WORK INSTRUCTIONS: Which lines run from the one containing "Task: Select the 4200.00万" to the last line of the entries? Return them exactly, with nothing more.

(Items from a data source)

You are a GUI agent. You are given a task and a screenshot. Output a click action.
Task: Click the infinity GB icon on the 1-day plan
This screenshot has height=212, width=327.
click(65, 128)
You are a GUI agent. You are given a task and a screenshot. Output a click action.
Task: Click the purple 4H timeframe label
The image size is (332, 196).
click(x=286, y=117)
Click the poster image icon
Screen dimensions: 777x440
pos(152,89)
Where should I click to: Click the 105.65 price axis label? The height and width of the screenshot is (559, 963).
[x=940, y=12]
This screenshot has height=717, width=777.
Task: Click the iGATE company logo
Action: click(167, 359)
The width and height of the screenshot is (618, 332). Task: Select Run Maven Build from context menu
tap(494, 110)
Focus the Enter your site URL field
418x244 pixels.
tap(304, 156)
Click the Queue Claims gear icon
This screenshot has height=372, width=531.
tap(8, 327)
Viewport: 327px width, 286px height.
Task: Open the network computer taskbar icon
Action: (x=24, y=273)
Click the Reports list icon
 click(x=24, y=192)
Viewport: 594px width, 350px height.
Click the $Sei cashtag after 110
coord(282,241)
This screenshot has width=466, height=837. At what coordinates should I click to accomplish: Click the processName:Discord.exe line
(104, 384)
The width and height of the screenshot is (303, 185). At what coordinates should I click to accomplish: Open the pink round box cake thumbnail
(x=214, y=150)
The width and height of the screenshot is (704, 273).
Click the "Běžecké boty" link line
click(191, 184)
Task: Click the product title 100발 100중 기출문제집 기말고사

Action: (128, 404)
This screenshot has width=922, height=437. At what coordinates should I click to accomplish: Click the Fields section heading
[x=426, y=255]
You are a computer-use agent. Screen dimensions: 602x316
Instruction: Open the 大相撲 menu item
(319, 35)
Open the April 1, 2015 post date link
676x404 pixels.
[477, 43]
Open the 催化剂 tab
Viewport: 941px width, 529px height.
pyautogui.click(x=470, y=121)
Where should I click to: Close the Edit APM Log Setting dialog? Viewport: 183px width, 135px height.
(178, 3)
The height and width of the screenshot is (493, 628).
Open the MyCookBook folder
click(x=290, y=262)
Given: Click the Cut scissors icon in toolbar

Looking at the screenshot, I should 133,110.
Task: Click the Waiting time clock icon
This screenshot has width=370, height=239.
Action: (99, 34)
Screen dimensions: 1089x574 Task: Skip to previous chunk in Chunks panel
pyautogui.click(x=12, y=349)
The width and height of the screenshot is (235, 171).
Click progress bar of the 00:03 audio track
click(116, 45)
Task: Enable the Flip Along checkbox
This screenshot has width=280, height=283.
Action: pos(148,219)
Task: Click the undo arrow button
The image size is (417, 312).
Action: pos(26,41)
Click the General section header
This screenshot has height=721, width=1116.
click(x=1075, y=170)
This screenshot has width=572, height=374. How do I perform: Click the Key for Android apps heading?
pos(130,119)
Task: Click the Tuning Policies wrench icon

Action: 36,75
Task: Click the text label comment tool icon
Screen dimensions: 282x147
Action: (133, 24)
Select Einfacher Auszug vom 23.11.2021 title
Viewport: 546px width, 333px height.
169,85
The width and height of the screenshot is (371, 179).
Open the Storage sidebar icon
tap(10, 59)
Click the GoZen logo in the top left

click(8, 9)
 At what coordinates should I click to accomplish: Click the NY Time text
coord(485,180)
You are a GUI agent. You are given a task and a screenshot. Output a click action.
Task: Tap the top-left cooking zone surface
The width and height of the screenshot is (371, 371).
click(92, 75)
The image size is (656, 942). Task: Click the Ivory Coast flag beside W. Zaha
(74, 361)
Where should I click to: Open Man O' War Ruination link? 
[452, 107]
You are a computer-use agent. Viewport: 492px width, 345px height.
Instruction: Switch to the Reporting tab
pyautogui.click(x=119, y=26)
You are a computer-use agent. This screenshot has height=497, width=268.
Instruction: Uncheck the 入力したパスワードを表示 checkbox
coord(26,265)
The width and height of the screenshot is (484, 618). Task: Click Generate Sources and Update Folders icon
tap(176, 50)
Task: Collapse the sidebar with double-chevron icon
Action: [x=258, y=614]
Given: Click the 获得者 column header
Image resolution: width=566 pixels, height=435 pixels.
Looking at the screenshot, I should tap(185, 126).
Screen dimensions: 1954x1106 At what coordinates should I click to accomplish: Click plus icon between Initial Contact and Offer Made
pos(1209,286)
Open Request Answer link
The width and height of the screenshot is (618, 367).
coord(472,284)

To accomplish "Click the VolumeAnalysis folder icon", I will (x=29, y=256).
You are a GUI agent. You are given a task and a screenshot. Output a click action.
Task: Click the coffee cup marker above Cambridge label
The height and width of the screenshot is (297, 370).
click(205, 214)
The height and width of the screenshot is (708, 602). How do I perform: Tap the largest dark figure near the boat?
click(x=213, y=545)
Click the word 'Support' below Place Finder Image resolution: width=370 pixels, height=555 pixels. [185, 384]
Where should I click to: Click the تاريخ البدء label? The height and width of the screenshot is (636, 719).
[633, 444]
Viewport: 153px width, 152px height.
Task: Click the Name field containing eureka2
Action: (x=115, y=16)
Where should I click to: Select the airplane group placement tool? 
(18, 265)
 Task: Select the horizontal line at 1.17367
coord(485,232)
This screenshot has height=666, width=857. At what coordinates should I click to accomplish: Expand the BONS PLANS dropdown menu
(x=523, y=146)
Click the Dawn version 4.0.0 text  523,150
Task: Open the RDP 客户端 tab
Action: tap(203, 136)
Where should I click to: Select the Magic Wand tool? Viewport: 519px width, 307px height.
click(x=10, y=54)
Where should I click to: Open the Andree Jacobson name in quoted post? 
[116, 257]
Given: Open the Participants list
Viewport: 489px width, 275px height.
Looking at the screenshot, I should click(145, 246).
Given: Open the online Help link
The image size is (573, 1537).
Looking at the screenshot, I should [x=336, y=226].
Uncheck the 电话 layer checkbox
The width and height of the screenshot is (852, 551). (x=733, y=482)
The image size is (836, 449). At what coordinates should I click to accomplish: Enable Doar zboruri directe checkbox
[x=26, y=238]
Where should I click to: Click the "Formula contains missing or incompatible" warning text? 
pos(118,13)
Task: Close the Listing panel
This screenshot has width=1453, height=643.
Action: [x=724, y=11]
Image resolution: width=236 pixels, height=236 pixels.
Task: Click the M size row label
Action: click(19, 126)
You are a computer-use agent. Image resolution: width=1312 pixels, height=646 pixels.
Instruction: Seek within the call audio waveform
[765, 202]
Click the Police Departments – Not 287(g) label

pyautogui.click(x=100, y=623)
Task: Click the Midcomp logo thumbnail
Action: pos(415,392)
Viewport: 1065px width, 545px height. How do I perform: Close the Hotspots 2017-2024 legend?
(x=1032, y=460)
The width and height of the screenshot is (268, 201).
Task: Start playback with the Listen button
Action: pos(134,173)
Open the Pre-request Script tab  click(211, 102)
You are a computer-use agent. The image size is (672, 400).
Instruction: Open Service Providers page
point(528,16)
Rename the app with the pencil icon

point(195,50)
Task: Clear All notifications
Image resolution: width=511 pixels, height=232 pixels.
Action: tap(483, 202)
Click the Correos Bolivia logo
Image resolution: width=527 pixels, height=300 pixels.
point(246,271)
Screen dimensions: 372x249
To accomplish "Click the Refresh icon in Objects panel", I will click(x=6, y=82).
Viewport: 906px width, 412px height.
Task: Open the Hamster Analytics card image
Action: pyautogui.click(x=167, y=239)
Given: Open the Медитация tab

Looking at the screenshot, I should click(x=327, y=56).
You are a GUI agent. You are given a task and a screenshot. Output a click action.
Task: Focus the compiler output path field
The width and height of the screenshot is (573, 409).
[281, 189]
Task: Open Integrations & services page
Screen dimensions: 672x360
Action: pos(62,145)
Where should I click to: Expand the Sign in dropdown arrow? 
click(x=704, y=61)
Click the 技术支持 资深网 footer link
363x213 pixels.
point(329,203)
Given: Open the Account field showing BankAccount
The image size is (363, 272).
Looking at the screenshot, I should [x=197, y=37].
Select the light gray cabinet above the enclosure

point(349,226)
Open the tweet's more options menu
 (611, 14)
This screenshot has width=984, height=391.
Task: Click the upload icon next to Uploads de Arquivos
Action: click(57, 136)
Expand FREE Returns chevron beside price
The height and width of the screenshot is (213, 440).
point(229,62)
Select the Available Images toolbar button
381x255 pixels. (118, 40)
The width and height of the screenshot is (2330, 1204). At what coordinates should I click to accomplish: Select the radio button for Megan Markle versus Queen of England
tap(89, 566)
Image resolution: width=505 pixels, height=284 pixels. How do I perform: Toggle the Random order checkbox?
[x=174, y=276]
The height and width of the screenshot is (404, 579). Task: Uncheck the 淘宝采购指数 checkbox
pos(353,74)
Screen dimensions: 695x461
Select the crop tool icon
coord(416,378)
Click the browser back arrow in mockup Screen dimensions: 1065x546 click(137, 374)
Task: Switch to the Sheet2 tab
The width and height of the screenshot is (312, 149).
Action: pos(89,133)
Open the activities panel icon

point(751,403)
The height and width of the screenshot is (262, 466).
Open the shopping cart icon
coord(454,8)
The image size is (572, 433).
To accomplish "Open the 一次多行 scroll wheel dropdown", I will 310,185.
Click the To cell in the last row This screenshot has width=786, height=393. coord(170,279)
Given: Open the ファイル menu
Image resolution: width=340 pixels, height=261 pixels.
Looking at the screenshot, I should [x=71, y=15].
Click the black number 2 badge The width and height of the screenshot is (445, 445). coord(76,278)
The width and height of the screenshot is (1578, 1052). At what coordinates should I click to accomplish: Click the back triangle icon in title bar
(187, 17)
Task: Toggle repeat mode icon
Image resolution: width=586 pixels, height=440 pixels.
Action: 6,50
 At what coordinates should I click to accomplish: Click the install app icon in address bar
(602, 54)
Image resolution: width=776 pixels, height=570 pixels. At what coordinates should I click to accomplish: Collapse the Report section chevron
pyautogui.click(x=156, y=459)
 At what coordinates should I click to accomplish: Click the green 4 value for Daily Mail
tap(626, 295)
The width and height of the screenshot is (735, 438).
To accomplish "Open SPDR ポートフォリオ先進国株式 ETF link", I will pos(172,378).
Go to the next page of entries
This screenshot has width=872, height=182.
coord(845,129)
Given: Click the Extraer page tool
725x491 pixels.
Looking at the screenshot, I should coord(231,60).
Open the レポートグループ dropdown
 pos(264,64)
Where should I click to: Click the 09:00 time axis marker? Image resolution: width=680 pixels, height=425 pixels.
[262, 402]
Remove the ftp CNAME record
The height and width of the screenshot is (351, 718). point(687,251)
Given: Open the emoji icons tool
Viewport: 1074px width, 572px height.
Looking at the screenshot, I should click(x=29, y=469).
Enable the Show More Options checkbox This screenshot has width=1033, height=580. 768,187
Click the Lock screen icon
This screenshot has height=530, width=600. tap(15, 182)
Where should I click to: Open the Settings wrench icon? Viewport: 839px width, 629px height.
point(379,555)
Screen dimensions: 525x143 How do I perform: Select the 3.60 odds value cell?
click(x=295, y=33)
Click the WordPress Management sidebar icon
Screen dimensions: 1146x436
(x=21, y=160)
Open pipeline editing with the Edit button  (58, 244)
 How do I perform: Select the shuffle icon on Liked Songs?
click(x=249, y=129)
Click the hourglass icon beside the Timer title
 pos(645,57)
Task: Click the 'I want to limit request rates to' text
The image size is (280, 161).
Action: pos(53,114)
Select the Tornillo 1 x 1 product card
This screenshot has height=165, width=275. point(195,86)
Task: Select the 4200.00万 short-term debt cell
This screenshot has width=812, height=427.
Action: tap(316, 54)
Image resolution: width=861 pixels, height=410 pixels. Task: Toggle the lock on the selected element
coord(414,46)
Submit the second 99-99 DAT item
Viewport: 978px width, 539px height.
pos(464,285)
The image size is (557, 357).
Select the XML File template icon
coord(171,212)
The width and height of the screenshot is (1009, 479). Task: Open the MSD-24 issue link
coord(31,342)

WRITTEN REPLY:
Task: Select the 4200.00万 short-term debt cell
This screenshot has width=812, height=427.
Action: tap(316, 54)
Image resolution: width=861 pixels, height=410 pixels. Task: Toggle the lock on the selected element
coord(414,46)
Submit the second 99-99 DAT item
Viewport: 978px width, 539px height.
pos(464,285)
The image size is (557, 357).
Select the XML File template icon
coord(171,212)
The width and height of the screenshot is (1009, 479). Task: Open the MSD-24 issue link
coord(31,342)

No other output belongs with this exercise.